Below, in the scrolled boxes, are my personal Blog Entries. Expect brilliant insight into the way my mind works. Or notes on how my day progressed. Hell, maybe even dinner details or something I can write whatever I want in there.
Enjoy, I suppose.
3/2/2024
Today, I didn't do much other than create this page. I woke up with the overwhelming urge to code, the same urge that possessed me when I started making this website yesterday. Unfortunately, it took me a very long time to find breakfast, and then I couldn't get started until noon. Exhausting and irritating, considering the sun soon shone across my desk and blocked out everything. This is why my old labs never had natural light: everything must be controlled for, every variable must be managed. Not too heavily, but they must be anyway. I don't believe I've had lunch, but I don't feel the urge, I don't feel particularly hungry. But then, that might be the fixation. Regardless, if more thoughts come to me, I'll add them to this box until tomorrow. Tomorrow I will make a new one.
3/3/2024
This day has not been particularly eventful, either. Stone and I arrived slightly late to our prior engagement, but the one in charge didn't mind (especially as it was only two minutes. Still unacceptable in my mind, but certainly better than the alternative.) I could expound on other things, like the disappointing shrimp tempura roll or the swift and efficient meeting, or even the frustration at work assigned without contact with the assigning individual whatsoever. I could do that, but that's not particularly on my mind right now. I've been thinking about my earlier years, what little I can remember from them.

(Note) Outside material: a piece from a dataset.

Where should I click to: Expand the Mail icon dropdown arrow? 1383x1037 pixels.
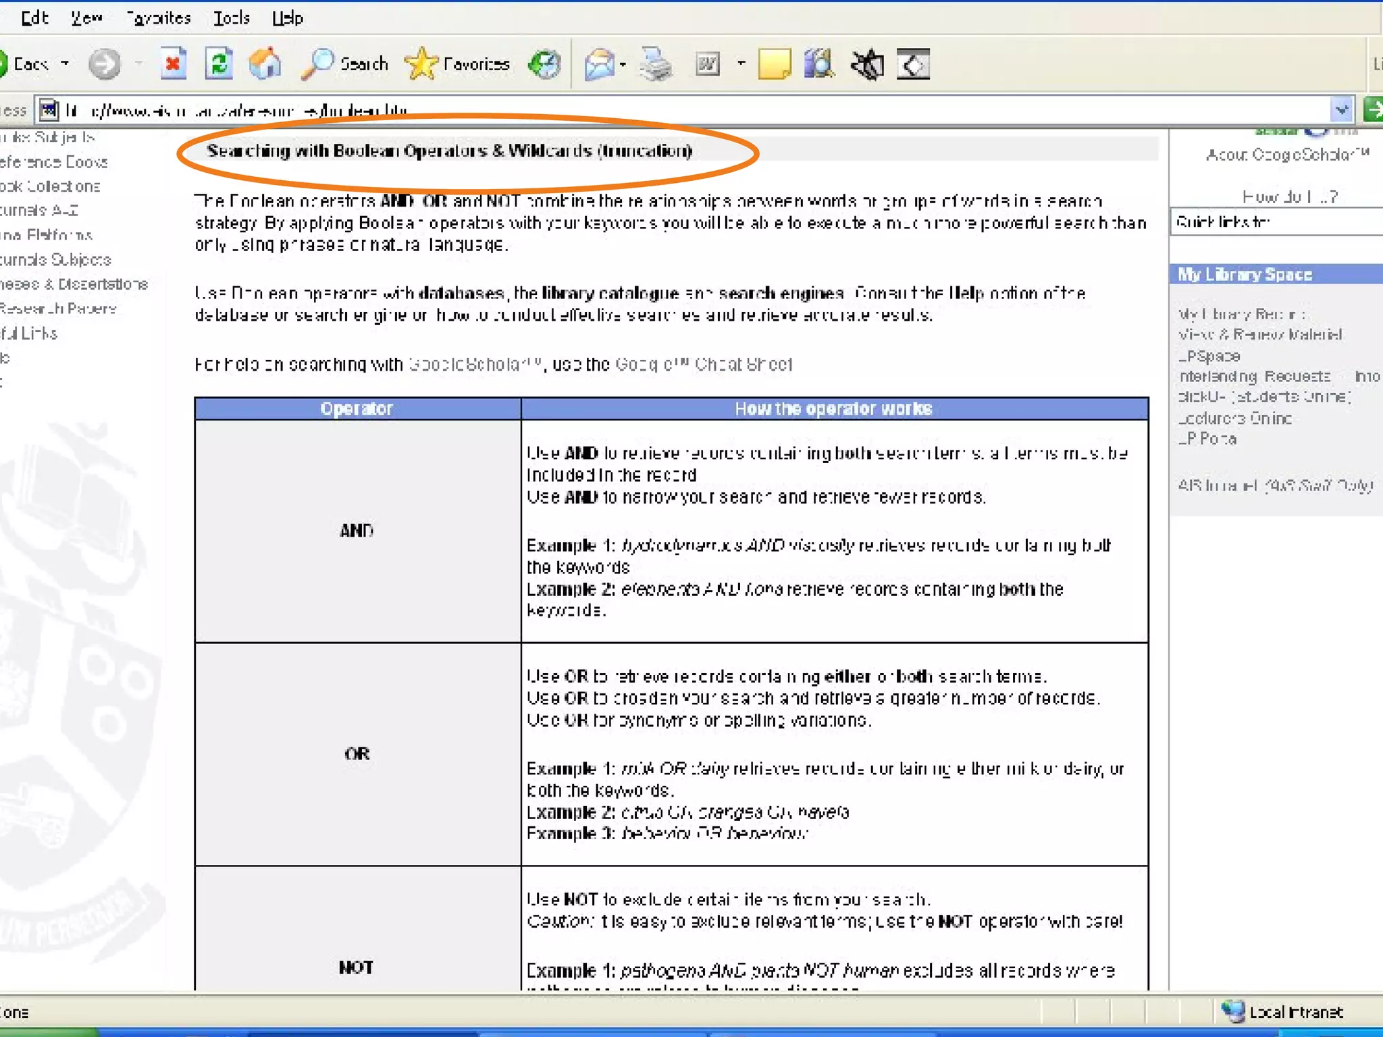coord(623,65)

Hiding soldering irons in gaps behind radiators that were too old even then, working on pet projects in private while my bunkmates and roommates focused on other things. It isn't dissimilar from the life I have now, but back then is certainly painted in a worse light in hindsight considering all I know now about my family and all. But, Stone and I only have one more meeting today, and we have a planned outing if you'd believe it, so not all is doom and gloom. I still miss my soldering iron, though. I've been summarily banned from tinkering with microprocessors or anything of the sort until Stone and I find a more suitable place to live. A shame, really. But, this website will suffice in the meantime. It's only been three days of having it, and I already feel my synapses igniting anew. Figuring out this box was a challenge, yes, but it was exciting! It's been too long since I've had such excitement, the feeling of a challenge thoroughly trounced by my intellect. And I'm glad to say that Stone was informed of how italics function here. Good news and a good day all around.
3/6/2024
We've been absent from this website for a few days, Stone and I. We've been busy, working hard, on projects and other such things, and it's left us both a bit exhausted. I'm not as hardy as I once was, as much as I am loathe to admit it, so we needed the break. But, I am back. Today was relatively uneventful, but I woke up in pain so I had to decline my first meeting of the day. Something I do not do lightly, of course, but Stone encouraged me to do so and so I did. Thus, we had a very calm morning, and our afternoon engagement went smoothly. We were delayed in our return to home, but that was just fine. We've worked hard all day, and now we will be resting soon. I'm enjoying myself quite substantially.
3/9/2024
Yet another lengthy absence explained by pain and exhaustion. I don't enjoy it, but it's the fact of the matter. I successfully added a guest book last night though, so that's certainly something! I've been thinking lately, about the value of time. And about how if you give me a task that will waste my time, I am going to loathe you for the rest of my days. That has been Stone and I's weekend so far- desperately trying to complete busywork without driving ourselves insane. It's exhausting. I miss a truly exciting challenge, like creating a Badnik on a tight budget in three days before having to fly out to somewhere remote to present it. But, that's alright. This too shall pass and all that, I just hope it passes quickly. Get to the good part! (There has been some truly engaging work in the meantime of course, not all of it has been miserable, in fact not even most of it. It's just... this portion. Blegh.)